_Problem statement_
Treat the line containing "Where should I" as the first line of the answer and the last line of the data as its final line, reproducing every line between exactly.

Start of Records to use

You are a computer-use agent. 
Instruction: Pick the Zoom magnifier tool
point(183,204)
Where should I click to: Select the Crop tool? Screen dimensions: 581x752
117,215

End of Records to use

_Solution to this exercise_
Where should I click to: Select the Crop tool? Screen dimensions: 581x752
117,215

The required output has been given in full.